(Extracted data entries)
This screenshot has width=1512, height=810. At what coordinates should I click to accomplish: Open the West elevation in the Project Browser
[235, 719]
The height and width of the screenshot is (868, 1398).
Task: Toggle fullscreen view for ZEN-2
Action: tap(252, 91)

--- WHAT IS REQUIRED ---
Nothing should be dropped. Retype each line above as it is.

--- RESPONSE ---
This screenshot has width=1512, height=810. At what coordinates should I click to accomplish: Open the West elevation in the Project Browser
[235, 719]
The height and width of the screenshot is (868, 1398).
Task: Toggle fullscreen view for ZEN-2
Action: tap(252, 91)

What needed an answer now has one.